The EIR in question was prepared for a project that proposed to develop 1,574 acres in the County of Madera (“County”) into a mix of residential, commercial, light industrial, open space, recreational and other public uses (“Project”). The Project’s 5,200 dwelling units were estimated to accommodate approximately 13,850 people, including 3,200 school-aged children; thus requiring new school facilities – two elementary schools and, possibly, one junior high school.

Plaintiff (the local school district) argued, inter alia, that the EIR failed to comply with CEQA because it failed to analyze the Project’s direct impacts on existing school facilities as well as indirect impacts on school facilities caused by the Project. The County argued that Senate Bill 50’s addition of the word “considering” limited a lead agency’s responsibility to identify, analyze and evaluate impacts all school-related environmental impacts, whether directly or indirectly caused by the Project.

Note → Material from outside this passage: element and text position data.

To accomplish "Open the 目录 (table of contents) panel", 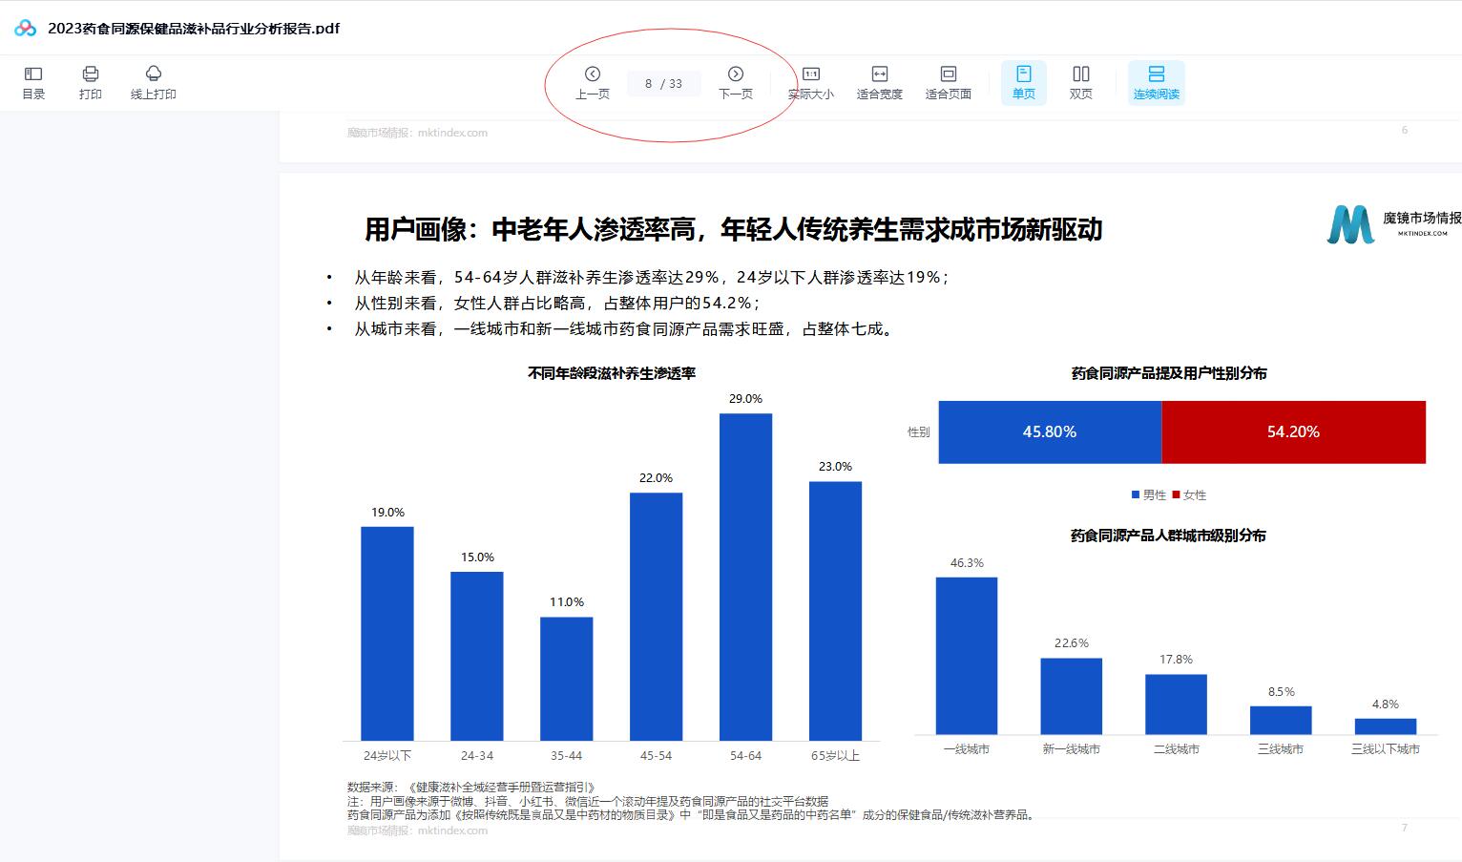I will coord(34,82).
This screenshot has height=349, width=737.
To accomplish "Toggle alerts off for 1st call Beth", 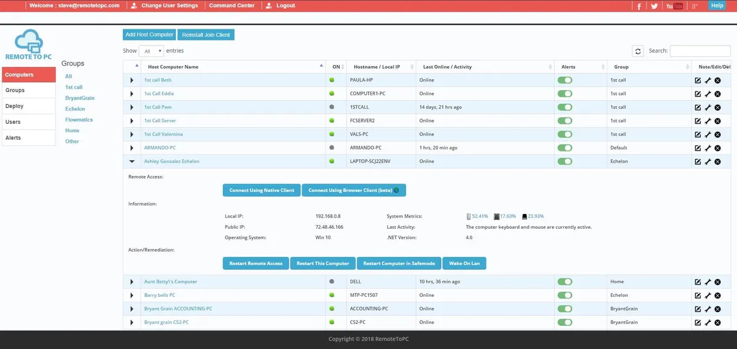I will (564, 80).
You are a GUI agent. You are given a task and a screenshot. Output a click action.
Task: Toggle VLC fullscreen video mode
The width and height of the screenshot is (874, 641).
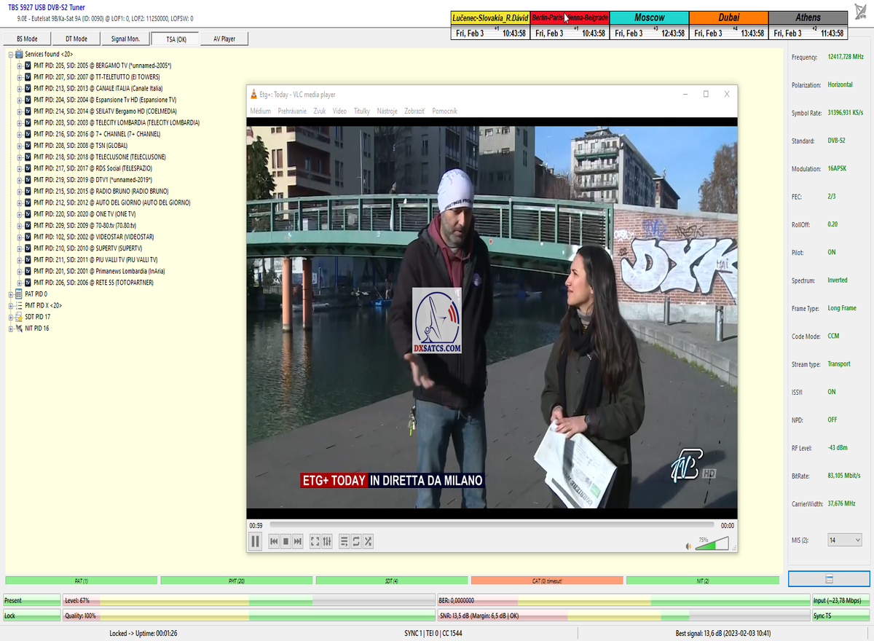(315, 541)
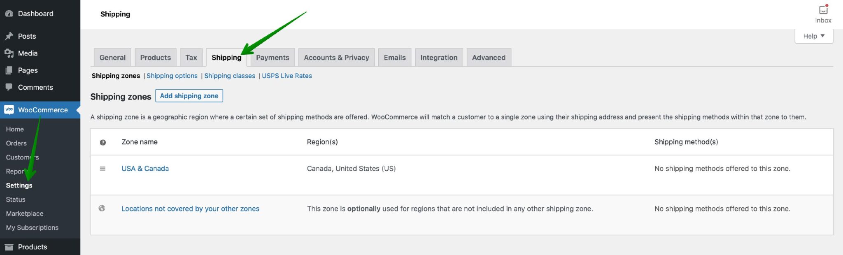This screenshot has width=843, height=255.
Task: Open the Products icon at the sidebar bottom
Action: point(9,247)
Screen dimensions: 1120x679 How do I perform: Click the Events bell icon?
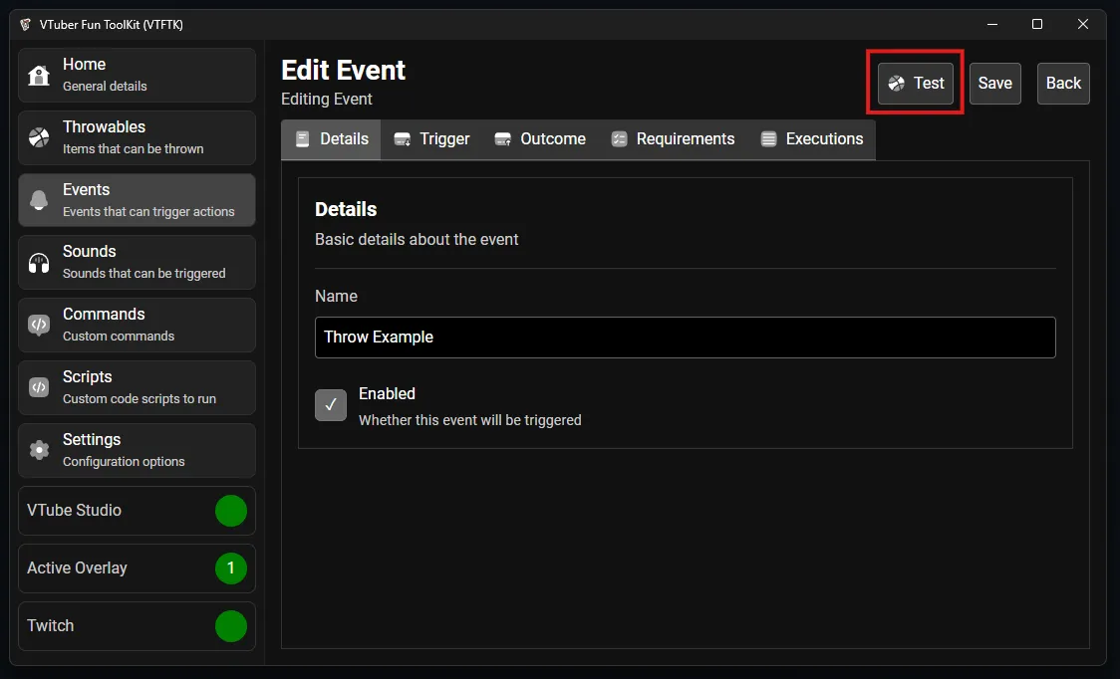coord(39,200)
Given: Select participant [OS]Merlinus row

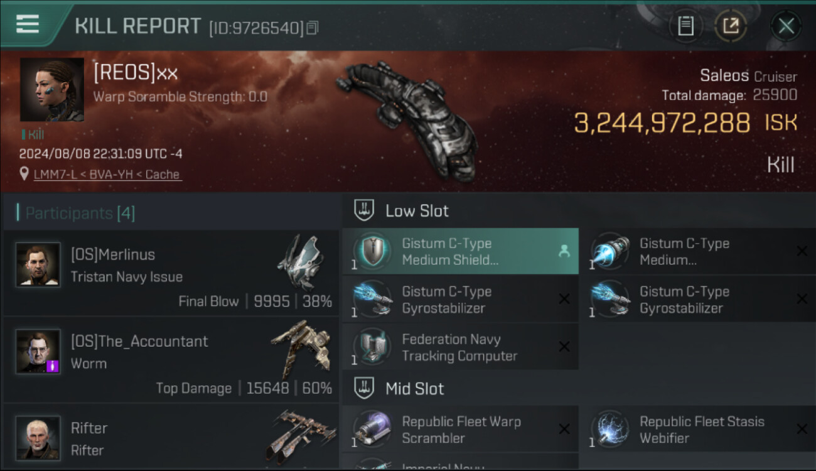Looking at the screenshot, I should tap(171, 273).
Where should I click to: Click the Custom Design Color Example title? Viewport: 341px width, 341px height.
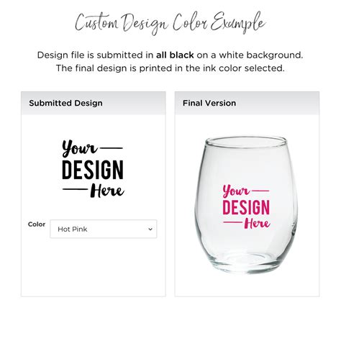(x=171, y=23)
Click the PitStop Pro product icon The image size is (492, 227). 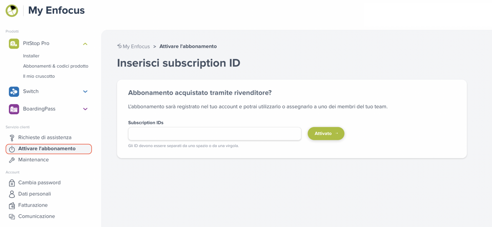click(x=14, y=44)
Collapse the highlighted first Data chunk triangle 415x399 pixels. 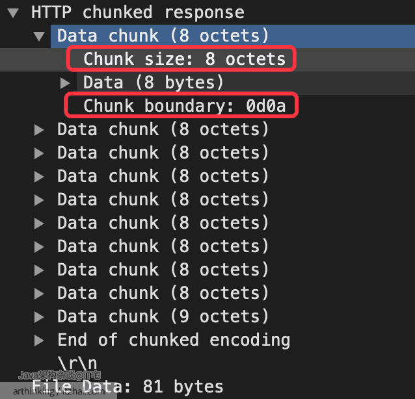point(39,36)
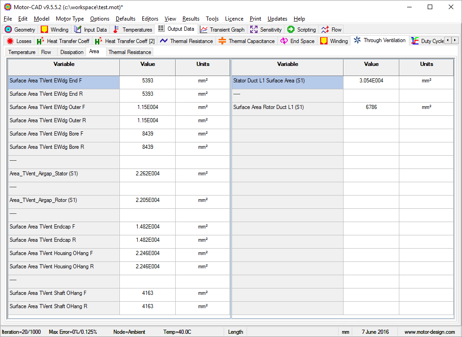This screenshot has height=337, width=462.
Task: Open the Motor Type menu
Action: click(70, 19)
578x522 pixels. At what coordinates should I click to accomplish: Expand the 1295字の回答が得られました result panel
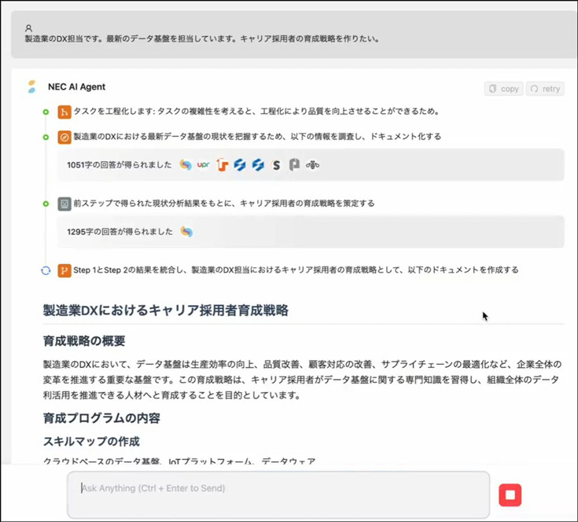point(120,232)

The court rejected the school district’s contention that the County violated CEQA because the EIR lacked analysis of impacts to “existing school facilities that will be forced to accommodate hundreds of students beyond current overcrowded conditions.” Senate Bill 50’s addition of the word “considering” “obviates the need for an EIR to contain a description and analysis of a development’s impacts on school facilities.”

On the other hand, the court found that SB 50’s substitution of the phrase “on school facilities” for “related to school facilities” (italics added) narrowed the exemption. While “related to” required consideration of “both direct effects on school facilities and indirect effects on parts of the environment other than school facilities” “the prepositional phrase ‘on school facilities’ limits the type of impacts that are excused from discussion . . . to the adverse physical changes to the school grounds, school buildings and ‘any school-related consideration relating to a school district’s ability to accommodate enrollment.’”

Therefore, the court held, the indirect impacts on the physical environment that are caused by a Project’s school facilities (other than school facilities themselves), must be considered. For example, traffic impacts caused by students driving (or bussing) to and from the facility and impacts to noise and air quality caused by the construction of school facilities must be considered in order to comply with CEQA.